SOURCE TEXT:
────────

On January 17, China’s National Bureau of Statistics (NBS) said that the country’s population was estimated to be 1.41 billion as on Dec 31, 2022, falling by 850,000 from the year before. While 2022 is not the first year of an annual decline in China’s population, it is the first since 1961, and there is more evidence to show that it is symptomatic of a larger demographic milestone than exogenous shocks. Here are four charts that explain the significance of this development in detail.

China registers a fall in population after 61 years…

NBS provides annual population estimates for China from 1950 onwards. The latest data shows that China’s population saw a year-on-year decline in 2022 for the first time after suffering back-to-back declines in 1960 and 1961. To be sure, it needs to kept in mind that the fall in Chinese population in the 1960s was a result of the famine unleashed by Mao Zedong’s policy, the Great Leap Forward, which tried to achieve a forced industrialisation of the Chinese economy.

See Chart 1: China’s population and annual change (secondary axis)

…but this was widely expected

The decline in China’s population in 2022 is entirely on expected lines. A 2022 United Nations estimates projected a decline in Chinese population in 2022 and also projected that India will replace China as the most populous country in the world in mid-2023. A simple comparison of China’s decadal population growth shows that the rate has been coming down since the 1970-79 decade. UN estimates show that the Chinese population will continue to decline from now on and its share in world population will decline from 18% in 2021, to 13% in 2050 and to 7% by 2100, the last year for which these projections are available.

────────

SUPPLIED DATA:

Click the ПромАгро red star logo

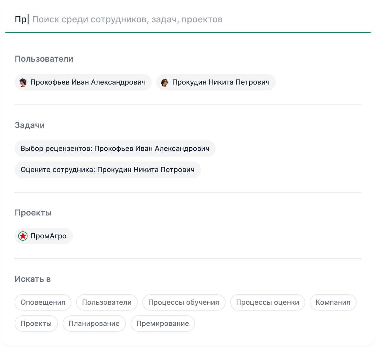tap(23, 236)
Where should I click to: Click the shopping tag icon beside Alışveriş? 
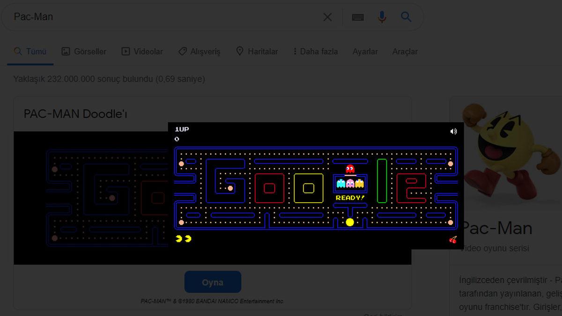coord(182,51)
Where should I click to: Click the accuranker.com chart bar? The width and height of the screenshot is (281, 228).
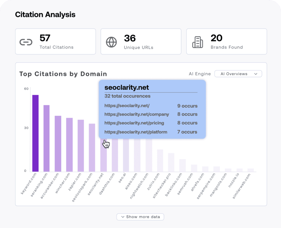click(x=58, y=144)
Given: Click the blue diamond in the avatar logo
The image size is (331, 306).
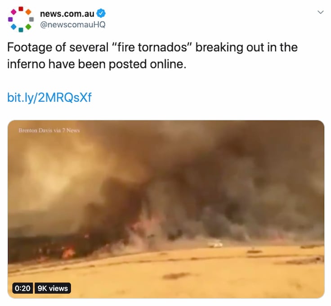Looking at the screenshot, I should (x=13, y=27).
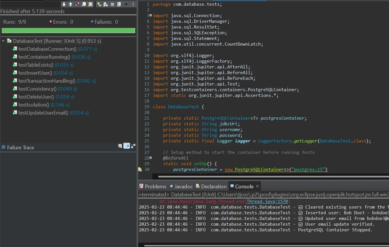Click the green JUnit progress bar
This screenshot has width=389, height=247.
pos(68,30)
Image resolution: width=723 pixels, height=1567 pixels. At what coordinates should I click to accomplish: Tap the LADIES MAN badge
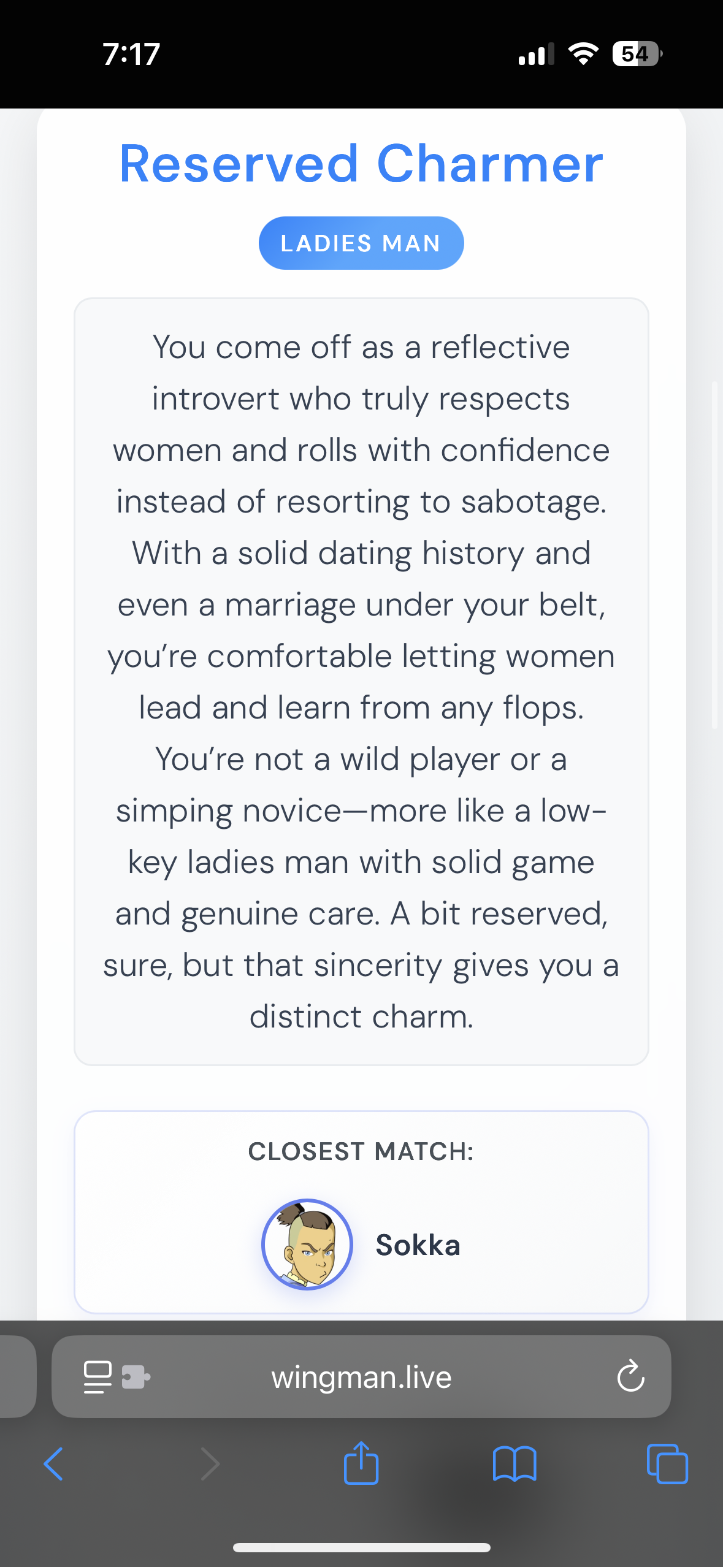[361, 243]
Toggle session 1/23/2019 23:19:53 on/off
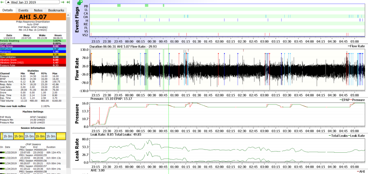This screenshot has height=174, width=368. pos(2,158)
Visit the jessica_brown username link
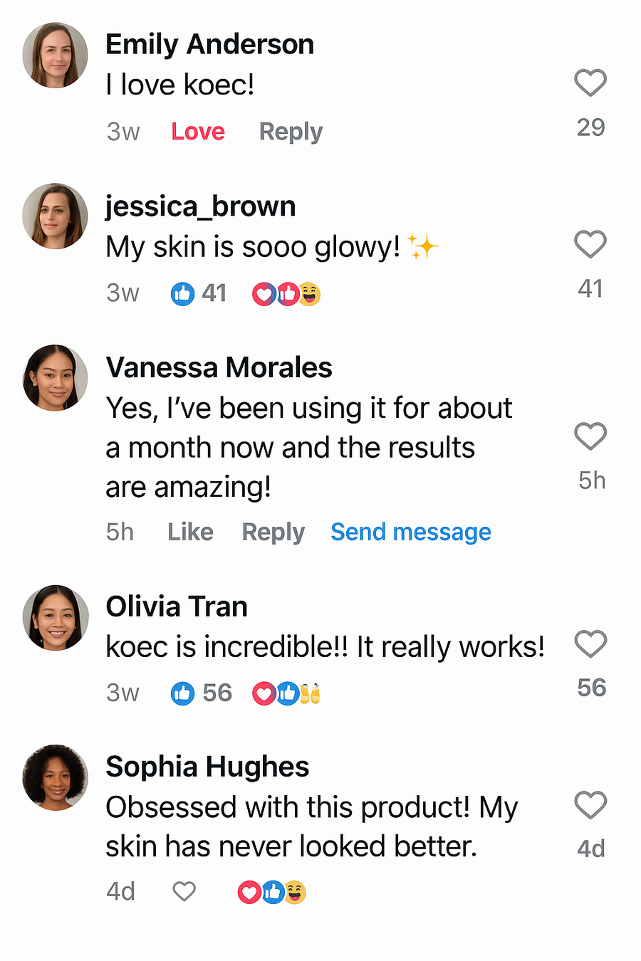The height and width of the screenshot is (961, 641). point(200,206)
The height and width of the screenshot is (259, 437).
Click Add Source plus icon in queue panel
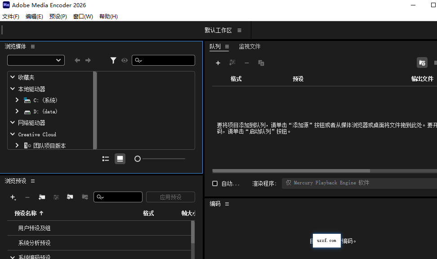[x=218, y=63]
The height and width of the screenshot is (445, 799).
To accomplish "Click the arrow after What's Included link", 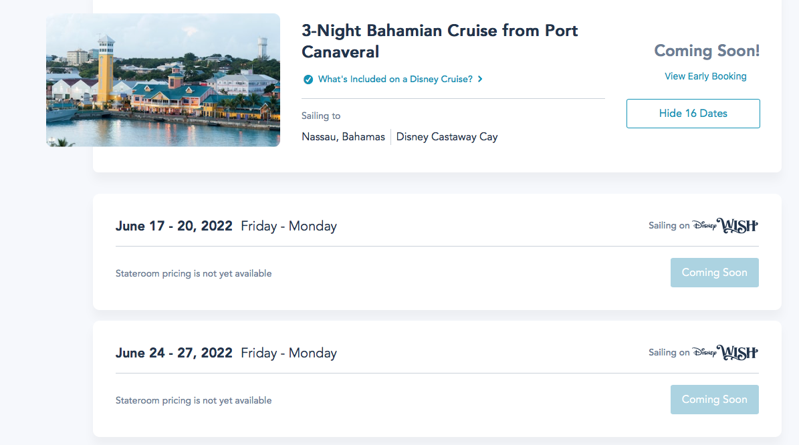I will [480, 80].
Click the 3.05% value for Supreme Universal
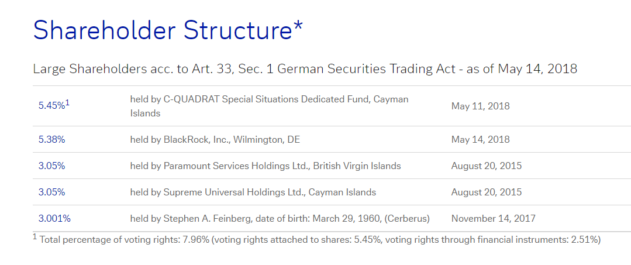 (51, 192)
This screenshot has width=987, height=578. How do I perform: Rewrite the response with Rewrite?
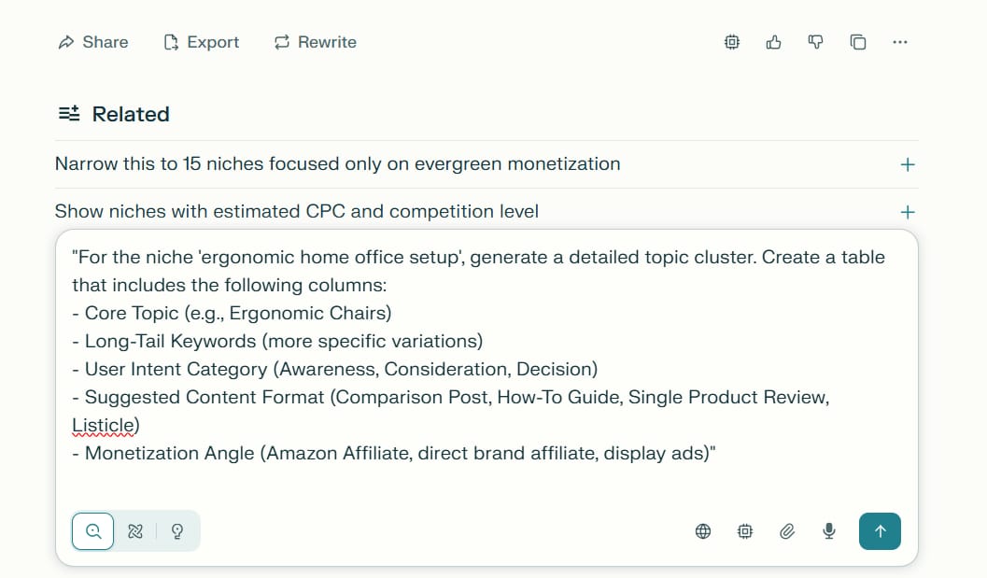(x=316, y=42)
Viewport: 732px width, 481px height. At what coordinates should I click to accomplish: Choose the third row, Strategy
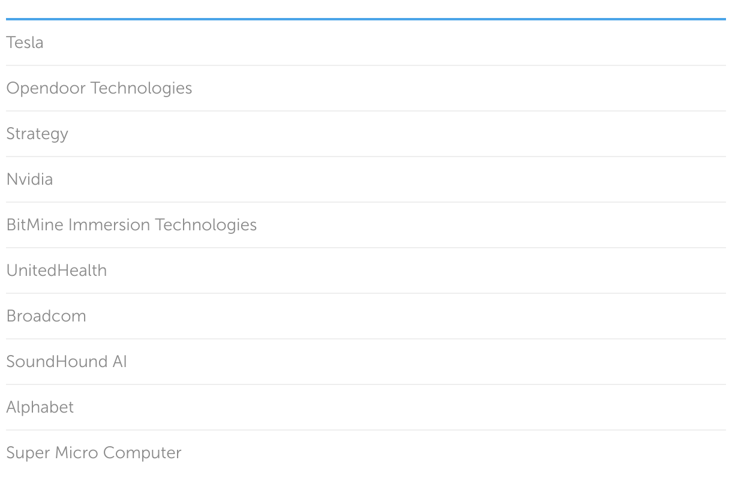click(x=37, y=134)
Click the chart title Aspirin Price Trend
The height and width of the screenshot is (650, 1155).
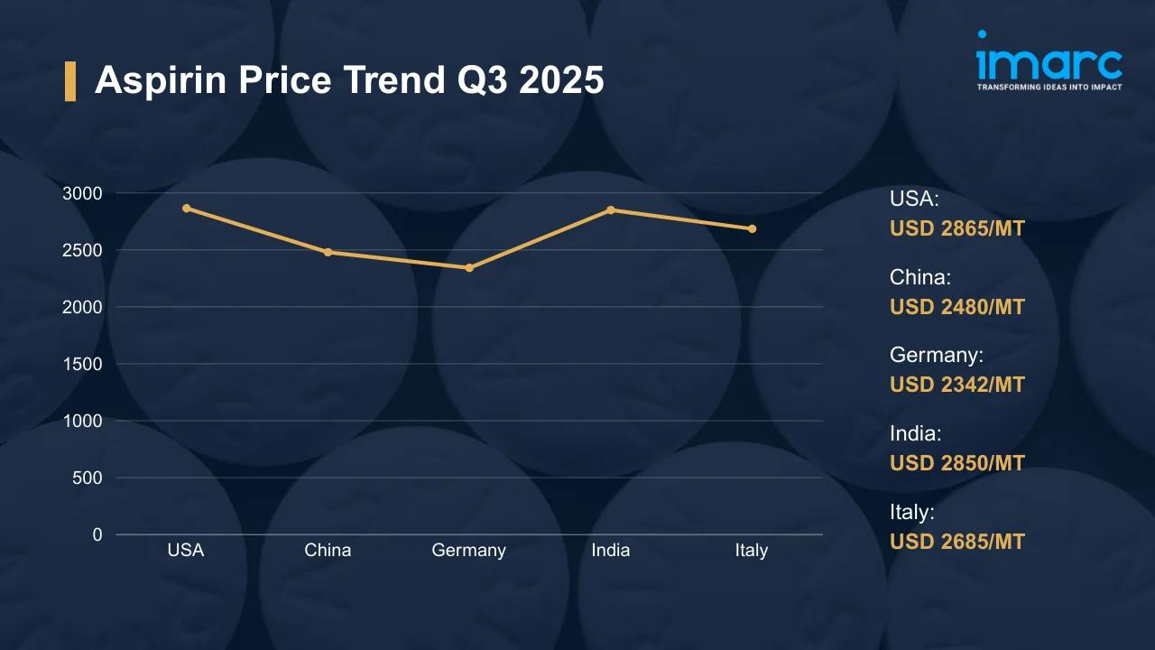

────────

WHAT IS BEING ASKED: Reproduce the passage on China's population above, from "The decline in" up to and including "projections are available.".

TASK OUTPUT:
The decline in China’s population in 2022 is entirely on expected lines. A 2022 United Nations estimates projected a decline in Chinese population in 2022 and also projected that India will replace China as the most populous country in the world in mid-2023. A simple comparison of China’s decadal population growth shows that the rate has been coming down since the 1970-79 decade. UN estimates show that the Chinese population will continue to decline from now on and its share in world population will decline from 18% in 2021, to 13% in 2050 and to 7% by 2100, the last year for which these projections are available.